Alternate Member of the Political Bureau of the Chinese Communist Party
- In office 1930–1931

Member of the 6th Central Committee of the Chinese Communist Party
- In office 1930–1931

Personal details
- Born: 1908 Jiangsu, China
- Died: 1933 (aged 24–25)
- Occupation: Revolutionary, politician

= Wen Yucheng =

Wen Yucheng (温裕成; born 1908, died 1933), also known as Wen Yucheng (温玉成), Yuan Cheng (袁成), was a Chinese Communist revolutionary and early leader of the labor and youth movements. He was a delegate to the 6th National Congress of the Chinese Communist Party and later served as a member of the 6th Central Committee and an alternate member of the Politburo of the Chinese Communist Party. He also served as a member of the Central Military Commission.

== Biography ==
Born in Jiangsu, Wen came from a working-class background. In 1925, he began working at the Nanyang Tobacco Company in Pudong, where he became involved in labor organizing. He helped establish a clandestine trade union in 1926 and joined the Chinese Communist Party in November of that year. During the turbulent period surrounding the Shanghai massacre of 1927, he played an active role in organizing workers and party activities, holding various positions in grassroots party branches and labor organizations in Shanghai.

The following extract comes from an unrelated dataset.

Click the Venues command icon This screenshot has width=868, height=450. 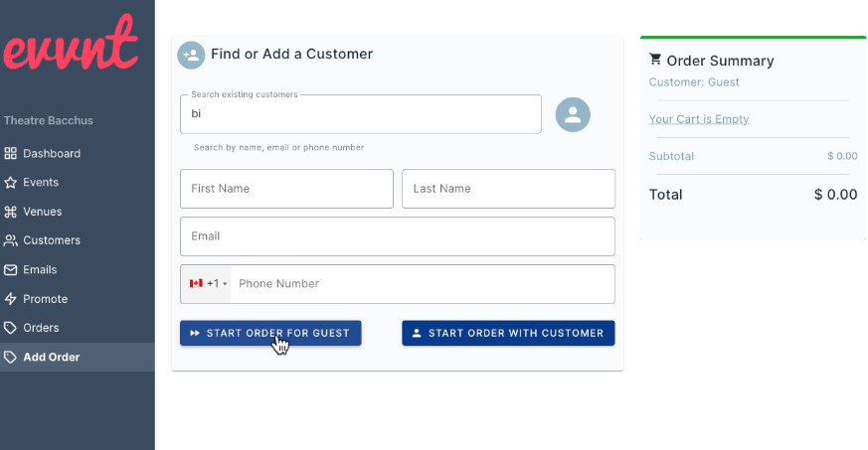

In 1928, Wen rose rapidly within the party structure in Jiangsu and Shanghai, serving as a standing committee member of the Jiangsu Provincial Committee. He attended the 6th National Congress of the Chinese Communist Party as a representative from Jiangsu and participated in several key committees, including those on political affairs, labor movements, and youth work. After the congress, he briefly visited the Soviet Union before returning to China to continue his political work.

From 1928 to 1929, Wen held multiple leadership roles in labor and youth organizations, including serving as head of the workers' economic struggle department of the Communist Youth League of China and as acting secretary of its Central Committee. He was also active in the All-China labor movement and served in leadership roles within the Jiangsu and Shanghai party organizations.

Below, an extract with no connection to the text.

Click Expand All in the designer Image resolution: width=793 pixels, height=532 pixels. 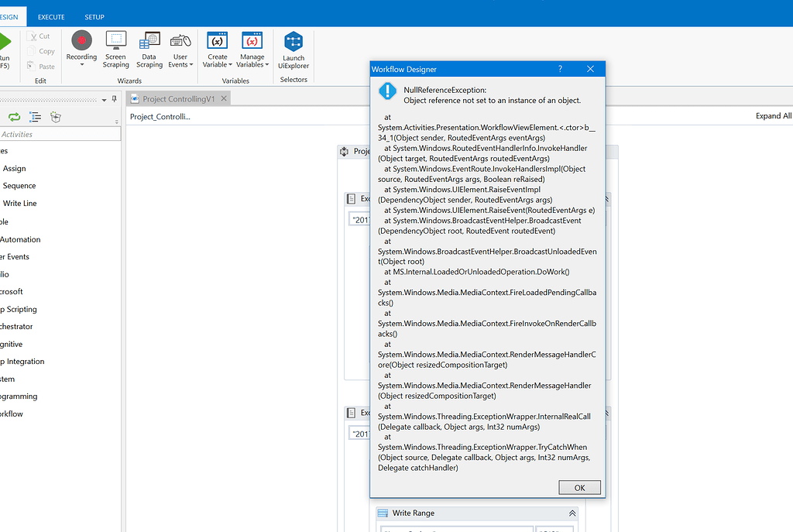click(772, 115)
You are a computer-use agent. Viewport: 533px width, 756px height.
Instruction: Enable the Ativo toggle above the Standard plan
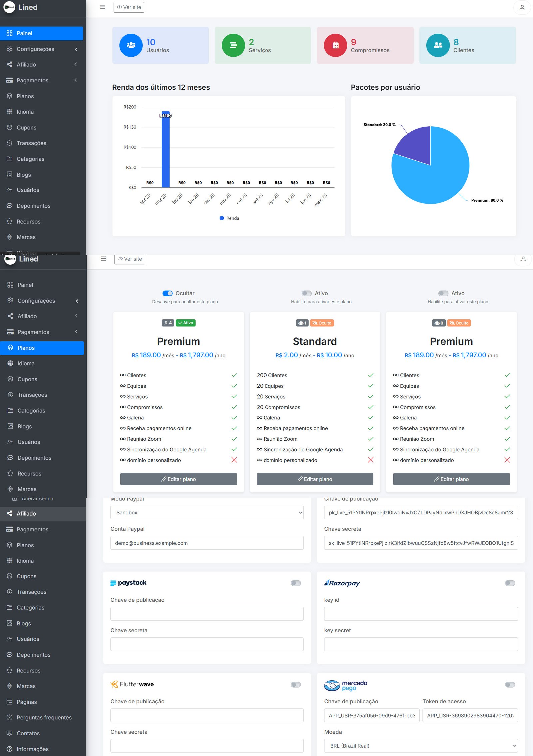point(306,293)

Between 1930 and 1931, Wen held important positions within the central leadership of the party, including membership in the Central Military Department and participation in the enlarged Third Plenary Session of the 6th Central Committee of the Chinese Communist Party. He was elected as a member of the 6th Central Committee and as an alternate member of the Politburo. However, in 1931, he was disciplined by the party leadership for violations of organizational discipline and allegations of corruption, receiving a serious warning. He was subsequently removed from his leadership posts and lost his position as an alternate Politburo member. In 1933, Wen died in the Eyuwan Soviet area (Hubei–Henan–Anhui border region).